❤️❤️❤️
Mahesa mengamati satu persatu fotonya dengan Ayudia dalam postingan lambe murah. Ada beberapa slide foto di sana.
Slide pertama, fotonya ketika berdiri berhadapan dengan Ayudia di depan coffe shop di Bandara Moscow.
Slide Kedua, foto masing-masing, Ayudia dan Mahesa secara terpisah, namun di tempat yang sama, Red Square, Moscow.
Slide Ketiga, Ayudia dan Mahesa yang berada di Lobby Hotel Four Season Moscow, secara terpisah.
Slide keempat, foto Ayu dan Mahesa yang sedang duduk bersebelahan di acara reuni. Dengan senyum mengembang di bibir keduanya.
Keempat foto tersebut seolah-olah menunjukkan bahwa Mahesa dan Ayudia memang sengaja melakukan perjalanan berdua. Hotel yang sama, bandara, dan tempat Selfi pun kebetulan sama. Ditambah foto acara reuni yang semakin mengukuhkan keduanya, bahwa ada hubungan special.
“Kamu tega ya, Mas! Udah bohongi aku kayak, gini!” Nana murka, menghempaskan pantatnya pada sofa di ruangan itu.
“Bisa take down secepatnya?” perintah Mahesa kepada Alfian.
“Take down? Traffic akun ini jutaan lho, Mas! Gila aja kalau mau take down. Bunuh diri itu namanya!” protes Nana.
Mahesa menatap Alfian yang mengangguk kecil menyetujui perkataan Nana.
“Kita biarkan kayak gini? Semakin meliar?”
Nana berdiri, kemudian bersedekap ke arah Mahesa. “Meliar? Yang sebenarnya gimana, sih, Mas? Ini tuh, bener atau nggak? Foto-foto nya juga asli.”
Mahesa menghirup udara pelan kemudian menghembuskannya keras. “Kamu kebiasaan main marah aja. Logika kamu kemana?”
Nana mencebik mendengar kata-kata tegas Mahesa.
“Ya-ya, habisnya, siapa yang nggak marah liat berduaan gitu. Pantes aja ke Moscow sama Malang nggak mau ditemenin. Ternyata ada itu!” Nana menunjuk ponselnya dengan dagu.
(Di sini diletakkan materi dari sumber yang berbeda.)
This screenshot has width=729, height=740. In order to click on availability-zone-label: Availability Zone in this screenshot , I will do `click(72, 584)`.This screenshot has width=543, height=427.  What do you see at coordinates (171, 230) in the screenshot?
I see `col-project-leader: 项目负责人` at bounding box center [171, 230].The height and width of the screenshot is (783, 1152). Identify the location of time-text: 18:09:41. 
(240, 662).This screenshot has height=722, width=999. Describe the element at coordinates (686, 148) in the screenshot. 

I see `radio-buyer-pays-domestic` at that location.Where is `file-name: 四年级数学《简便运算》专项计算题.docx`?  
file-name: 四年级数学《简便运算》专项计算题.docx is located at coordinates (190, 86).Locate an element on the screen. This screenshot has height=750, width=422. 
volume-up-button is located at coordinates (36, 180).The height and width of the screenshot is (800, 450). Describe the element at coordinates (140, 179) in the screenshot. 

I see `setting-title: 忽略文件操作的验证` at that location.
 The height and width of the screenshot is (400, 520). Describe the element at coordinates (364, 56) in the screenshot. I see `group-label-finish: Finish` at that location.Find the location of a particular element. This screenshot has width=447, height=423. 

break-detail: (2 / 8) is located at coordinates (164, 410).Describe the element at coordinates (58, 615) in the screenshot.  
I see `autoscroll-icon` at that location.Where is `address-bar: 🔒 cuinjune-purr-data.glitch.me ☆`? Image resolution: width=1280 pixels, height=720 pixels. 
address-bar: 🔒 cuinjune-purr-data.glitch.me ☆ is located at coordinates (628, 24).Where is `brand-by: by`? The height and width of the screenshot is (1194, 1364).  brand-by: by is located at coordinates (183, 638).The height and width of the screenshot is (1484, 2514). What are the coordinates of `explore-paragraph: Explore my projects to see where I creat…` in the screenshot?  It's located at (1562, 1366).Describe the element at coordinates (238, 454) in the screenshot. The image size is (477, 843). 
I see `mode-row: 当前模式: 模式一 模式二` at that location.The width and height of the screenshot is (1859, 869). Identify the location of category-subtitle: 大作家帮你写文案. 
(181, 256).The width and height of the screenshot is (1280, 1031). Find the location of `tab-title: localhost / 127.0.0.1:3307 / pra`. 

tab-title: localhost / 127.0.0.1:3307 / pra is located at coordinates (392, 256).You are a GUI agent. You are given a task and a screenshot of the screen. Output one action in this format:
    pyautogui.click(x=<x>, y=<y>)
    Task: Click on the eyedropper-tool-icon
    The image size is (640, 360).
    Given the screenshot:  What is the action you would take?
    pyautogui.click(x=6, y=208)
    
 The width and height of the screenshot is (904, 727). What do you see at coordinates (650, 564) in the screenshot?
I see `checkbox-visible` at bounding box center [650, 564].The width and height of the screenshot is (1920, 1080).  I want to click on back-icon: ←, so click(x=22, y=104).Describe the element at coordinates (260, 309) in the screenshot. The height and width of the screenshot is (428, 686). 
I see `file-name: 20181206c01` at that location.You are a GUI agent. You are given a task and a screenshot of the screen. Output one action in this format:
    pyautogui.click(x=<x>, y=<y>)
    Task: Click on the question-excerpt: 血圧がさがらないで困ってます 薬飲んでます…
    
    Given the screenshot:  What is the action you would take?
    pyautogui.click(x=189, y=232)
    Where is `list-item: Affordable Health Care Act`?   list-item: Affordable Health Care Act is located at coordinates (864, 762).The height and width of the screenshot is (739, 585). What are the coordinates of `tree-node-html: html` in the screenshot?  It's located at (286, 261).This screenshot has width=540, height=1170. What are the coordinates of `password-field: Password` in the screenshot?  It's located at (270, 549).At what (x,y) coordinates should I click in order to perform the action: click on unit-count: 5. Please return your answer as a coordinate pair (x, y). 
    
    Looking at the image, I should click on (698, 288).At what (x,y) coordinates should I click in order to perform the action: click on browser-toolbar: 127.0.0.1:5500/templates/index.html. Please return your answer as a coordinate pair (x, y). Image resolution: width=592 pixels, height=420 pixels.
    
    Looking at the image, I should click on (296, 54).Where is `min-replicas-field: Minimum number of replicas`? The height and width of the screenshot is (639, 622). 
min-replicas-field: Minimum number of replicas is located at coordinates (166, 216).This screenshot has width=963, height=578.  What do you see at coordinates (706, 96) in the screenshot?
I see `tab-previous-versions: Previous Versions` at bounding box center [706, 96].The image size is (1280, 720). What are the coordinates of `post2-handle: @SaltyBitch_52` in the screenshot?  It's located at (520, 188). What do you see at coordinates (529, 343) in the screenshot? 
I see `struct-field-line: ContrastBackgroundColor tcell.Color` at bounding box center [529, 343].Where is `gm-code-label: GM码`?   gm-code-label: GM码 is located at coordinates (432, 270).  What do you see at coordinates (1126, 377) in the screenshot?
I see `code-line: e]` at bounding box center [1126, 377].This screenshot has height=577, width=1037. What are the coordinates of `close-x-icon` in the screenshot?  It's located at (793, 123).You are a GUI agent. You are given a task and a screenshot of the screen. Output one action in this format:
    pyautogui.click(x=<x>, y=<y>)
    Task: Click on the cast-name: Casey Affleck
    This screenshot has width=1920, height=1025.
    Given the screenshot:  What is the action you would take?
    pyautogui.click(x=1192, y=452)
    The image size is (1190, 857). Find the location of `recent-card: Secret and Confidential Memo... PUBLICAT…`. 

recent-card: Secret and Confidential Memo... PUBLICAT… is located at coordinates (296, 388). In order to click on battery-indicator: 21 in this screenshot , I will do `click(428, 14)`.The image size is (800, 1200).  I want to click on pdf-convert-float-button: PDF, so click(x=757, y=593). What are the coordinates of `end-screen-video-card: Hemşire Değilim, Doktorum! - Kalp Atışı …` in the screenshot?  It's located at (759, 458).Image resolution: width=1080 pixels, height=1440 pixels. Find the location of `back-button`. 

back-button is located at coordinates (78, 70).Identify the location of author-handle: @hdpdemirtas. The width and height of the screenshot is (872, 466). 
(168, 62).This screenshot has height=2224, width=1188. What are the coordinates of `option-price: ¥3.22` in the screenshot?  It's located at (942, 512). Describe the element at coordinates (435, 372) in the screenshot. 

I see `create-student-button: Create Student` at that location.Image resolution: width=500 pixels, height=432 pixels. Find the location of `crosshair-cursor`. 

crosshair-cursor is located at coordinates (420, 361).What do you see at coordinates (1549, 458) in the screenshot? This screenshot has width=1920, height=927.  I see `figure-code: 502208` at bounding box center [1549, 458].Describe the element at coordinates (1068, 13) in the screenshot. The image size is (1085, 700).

“Ck! Nggak kayak gitu ceritanya.”
“Al, Lo, tau hubungan mereka berdua?” Alfian menggeleng.
“Setahu gue cuman satu almamater.”
“Jangan-jangan itu mantan kamu ya, Mas?”
Mahesa mendengus lagi, tak mau meladeni kegilaan Nana.
“Kerjaan Rama?” tebak Mahesa
“Bisa jadi. Setelah gagal menyodorkan Cindy, dia bisa saja menyodorkan anaknya yang lain dengan jebakan.”
“Agar bisa ngikat dan ngatur aku? Lewat anaknya?”
“Seperti itu!”
Mahesa menyeringai. “Dia kira dia berhadapan dengan siapa?”
“Apa? Kenapa Rama Pradipta?” sela Nana, yang sedari tadi memperhatikan kedua orang dihadapannya itu berbicara dengan penuh kode.
“Na, bilang sama anak-anak media kita akan meeting sebentar lagi.”
“Bahas ini?”
“Iya, biasanya mereka punya ide yang anti mainstream.”
“Duh, Mas! Gila kamu! Ya jelas mereka bakal ngasih ide kamu buat ngelanjutin Pansos!”
“Nggak usah ngegas! Belum tentu Pak Mahes setuju, juga!” bantah Alfian.
Nana mendengus kesal, bahkan merutuki kedua lelaki didepannya yang hanya menatapnya penuh tanya. Emang salah mempertahankan miliknya. Nana keluar ruangan Mahesa dengan kesal, menuju ke ruangan anak-anak media.